Powering on a virtual machine in production or for installing applications will see a different behavior by different providers. If you start the virtual machine on an Azure environment it tends to start a lot slower than when it is done on AWS. The reason behind this is simple, Azure uses spinning disks for the operating system and a SSD for data disks, AWS in contrast uses a SSD for it’s operating system so that is starting faster. With AWS you can also pick a spinning disk but who would? Once the machines are started both environments would preform the same, it’s just the boot phase.
So what more is there to show in this quick deep dive on FRAME?
FRAME when you start any application offers a Start Menu that allows you to start other applications as well.
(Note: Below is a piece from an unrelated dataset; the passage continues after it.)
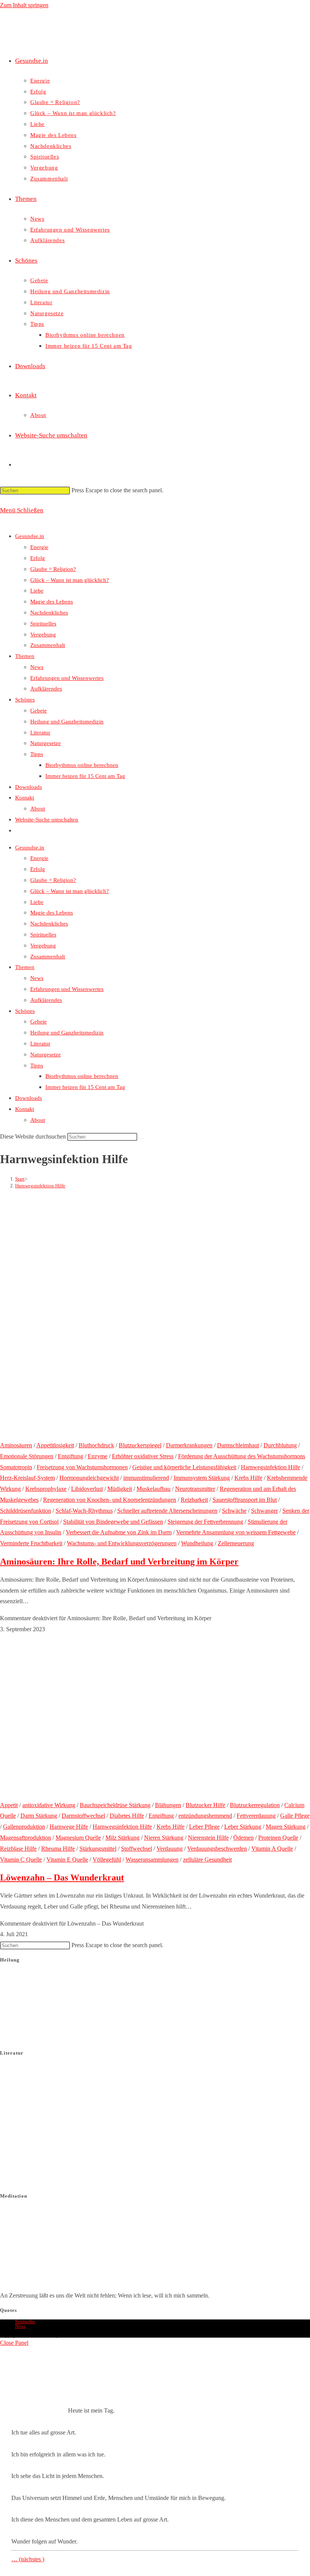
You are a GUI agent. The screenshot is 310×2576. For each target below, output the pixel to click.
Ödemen (243, 1837)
Next to starting applications you will, as mentioned before, see statistics but there is more. You can open settings of your session or share you session with someone else. This might be useful when you work together in a team and you want someone else to look with you at e.g. a drawing.
Copy/Paste – Upload
The last thing I wanted to show is the ability to upload file and the ability to copy/paste between your local environment and the FRAME environment. The interfaces used are like you would expect from a cloud offering, easy to use.
A quick look at FRAME and I hope it gave a bit more insight in the possibilities. There is more to talk about like the ability to use your own single sign on solution to log on to application. The ability to use a point to point vpn to your internal network to retrieve licenses running there for instance. But also the ability to install a utility server to run a license server in your FRAME environment. There is a lot to talk about but my goal for this blog was a quick view of the console. I learned about future developments from my talk with them and it sounds very promising.